> What is being asked
Find the word "agent" in the records below. List each line containing it.

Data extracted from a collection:

*** Begin section ***

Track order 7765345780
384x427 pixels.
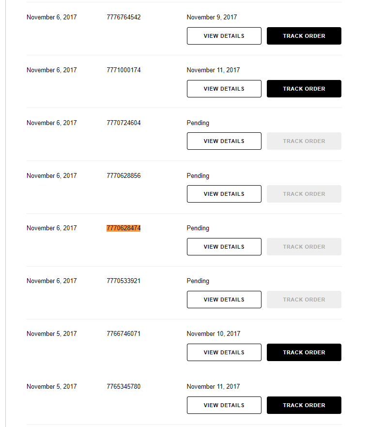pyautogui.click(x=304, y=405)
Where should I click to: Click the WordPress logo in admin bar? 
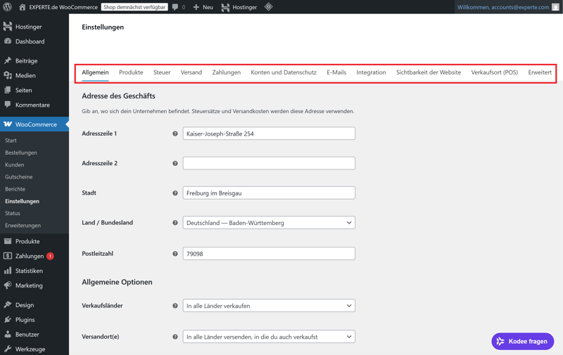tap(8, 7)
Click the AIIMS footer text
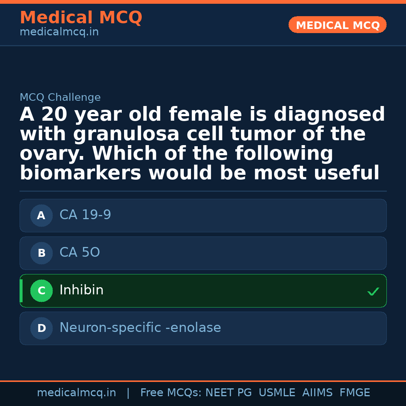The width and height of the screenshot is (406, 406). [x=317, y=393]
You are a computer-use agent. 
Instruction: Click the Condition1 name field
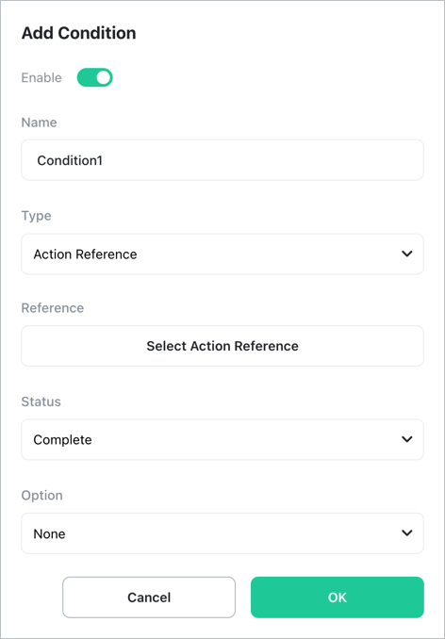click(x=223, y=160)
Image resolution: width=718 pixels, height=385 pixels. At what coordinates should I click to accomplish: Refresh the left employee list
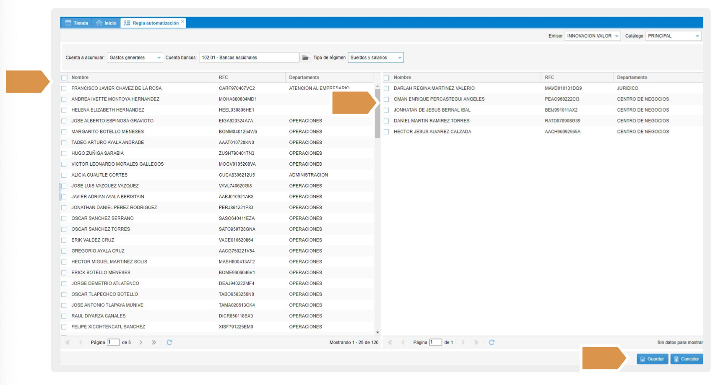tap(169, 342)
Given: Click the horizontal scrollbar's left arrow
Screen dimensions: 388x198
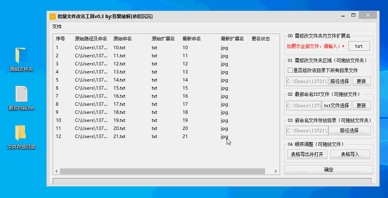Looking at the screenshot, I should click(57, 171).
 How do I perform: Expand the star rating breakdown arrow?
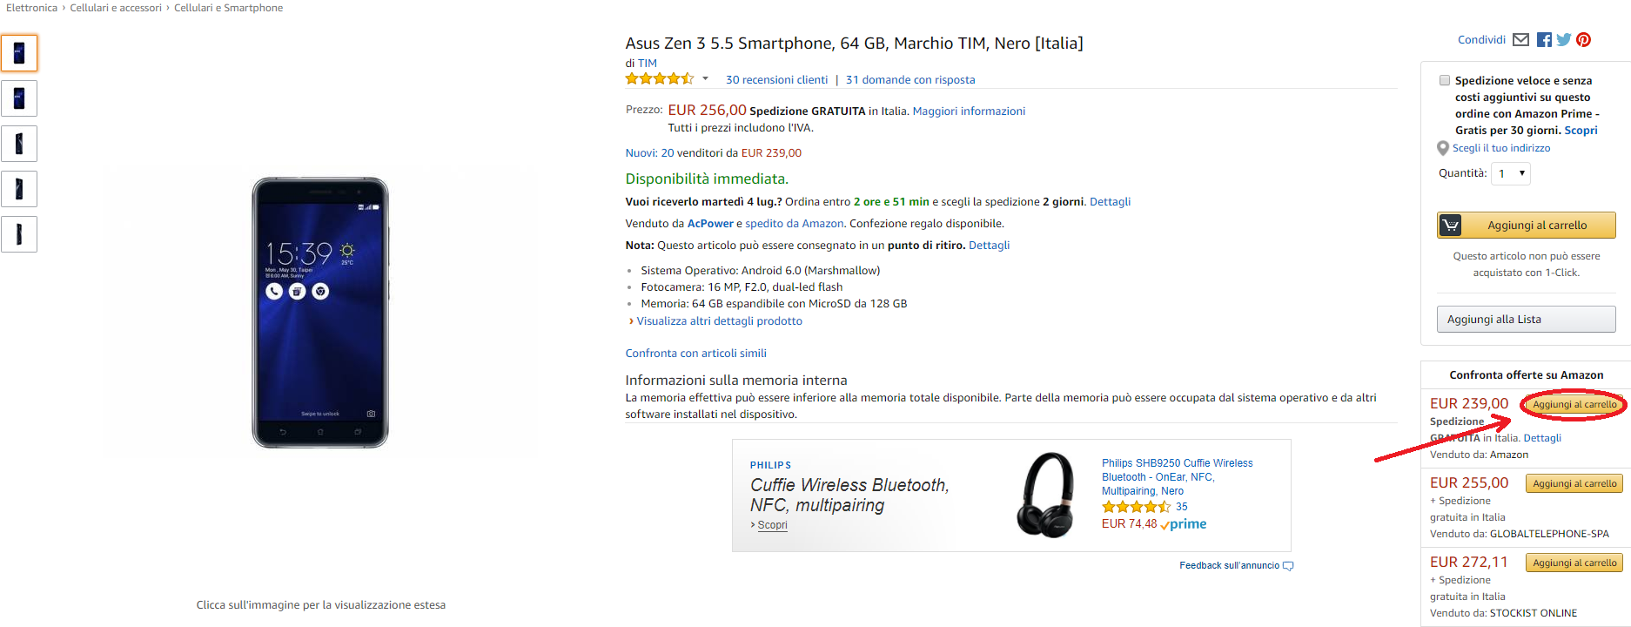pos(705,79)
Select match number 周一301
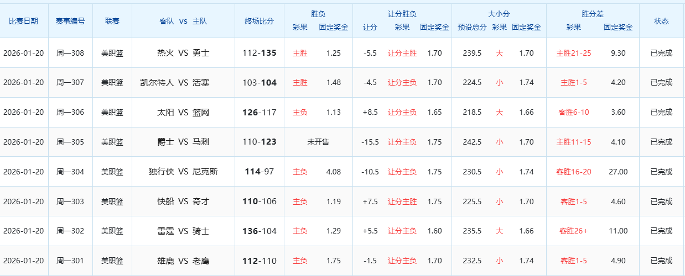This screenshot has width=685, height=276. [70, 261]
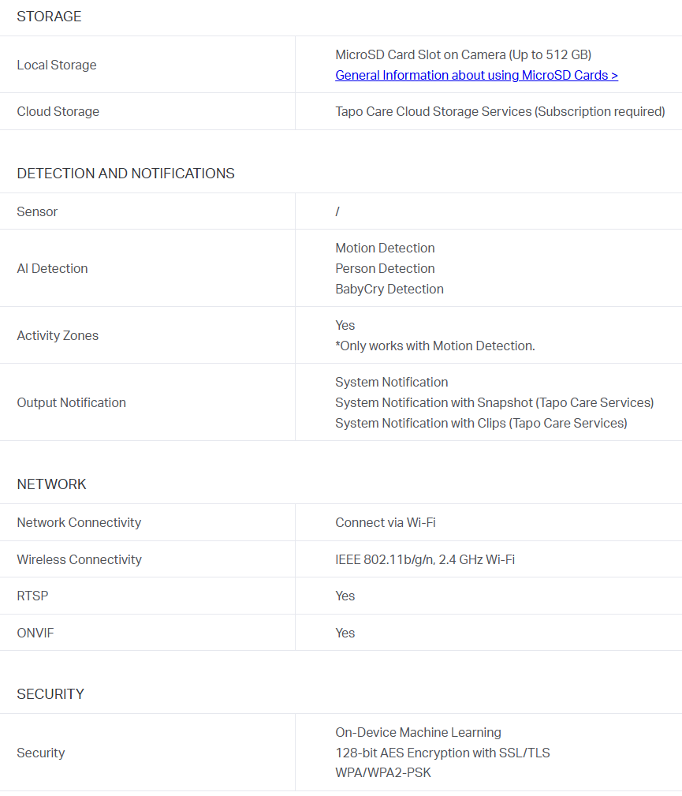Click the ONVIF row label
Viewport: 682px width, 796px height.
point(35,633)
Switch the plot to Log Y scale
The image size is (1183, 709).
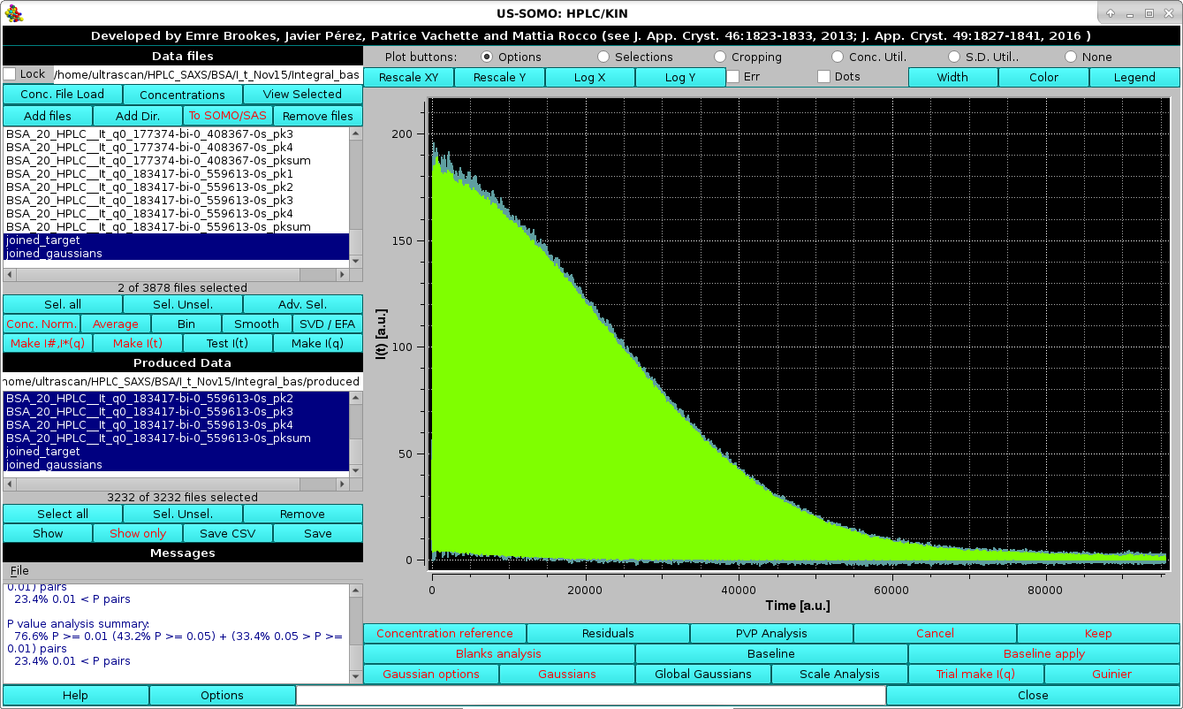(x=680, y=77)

*** End section ***
*** Begin section ***

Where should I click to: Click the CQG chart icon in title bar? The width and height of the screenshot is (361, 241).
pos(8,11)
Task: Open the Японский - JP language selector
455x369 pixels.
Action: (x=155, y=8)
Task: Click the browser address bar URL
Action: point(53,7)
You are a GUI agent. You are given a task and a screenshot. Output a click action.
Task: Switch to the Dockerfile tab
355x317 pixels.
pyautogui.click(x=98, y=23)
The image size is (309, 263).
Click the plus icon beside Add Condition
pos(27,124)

*** End section ***
*** Begin section ***

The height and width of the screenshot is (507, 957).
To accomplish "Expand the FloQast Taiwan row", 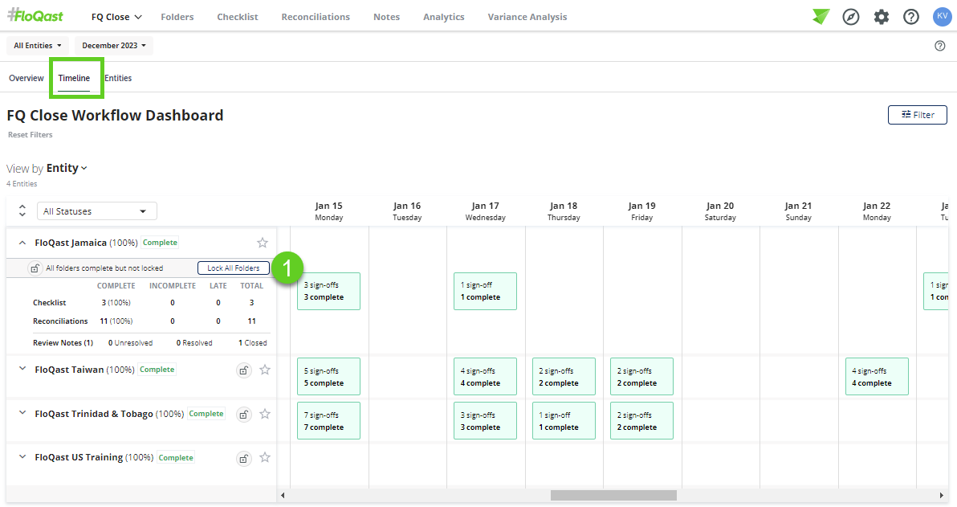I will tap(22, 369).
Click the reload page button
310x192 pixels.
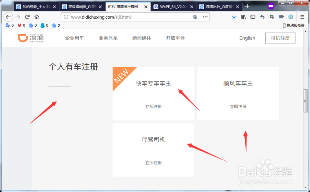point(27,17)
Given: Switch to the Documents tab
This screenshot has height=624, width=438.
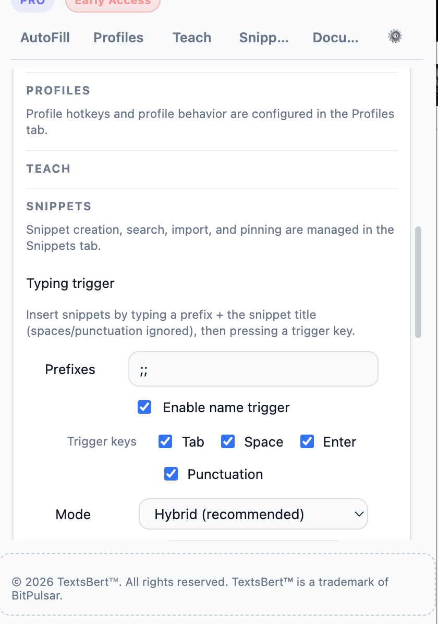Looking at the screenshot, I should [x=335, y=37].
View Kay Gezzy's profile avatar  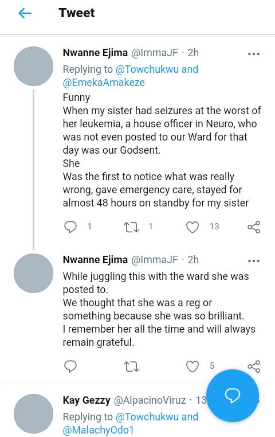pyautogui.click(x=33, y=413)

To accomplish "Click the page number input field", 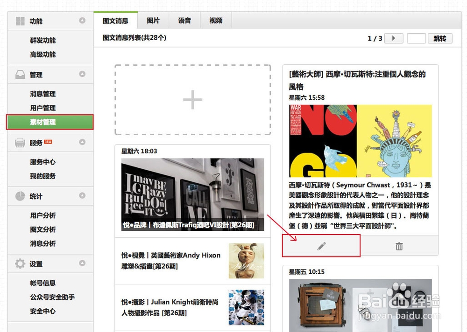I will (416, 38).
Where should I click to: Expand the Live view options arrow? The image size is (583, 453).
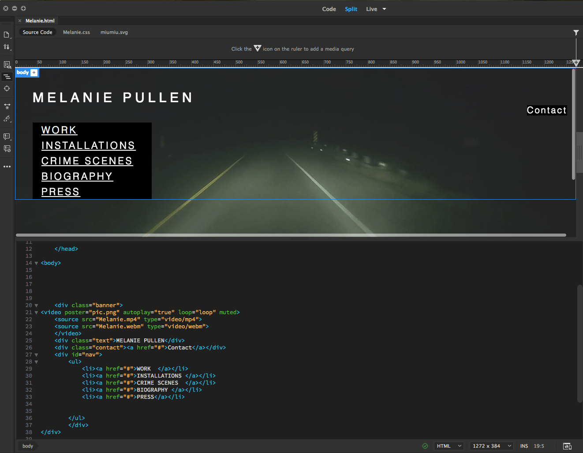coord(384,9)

*** End section ***

> Problem solution
You are a computer-use agent. 
You are a GUI agent. You are given a task and a screenshot. Output a click action.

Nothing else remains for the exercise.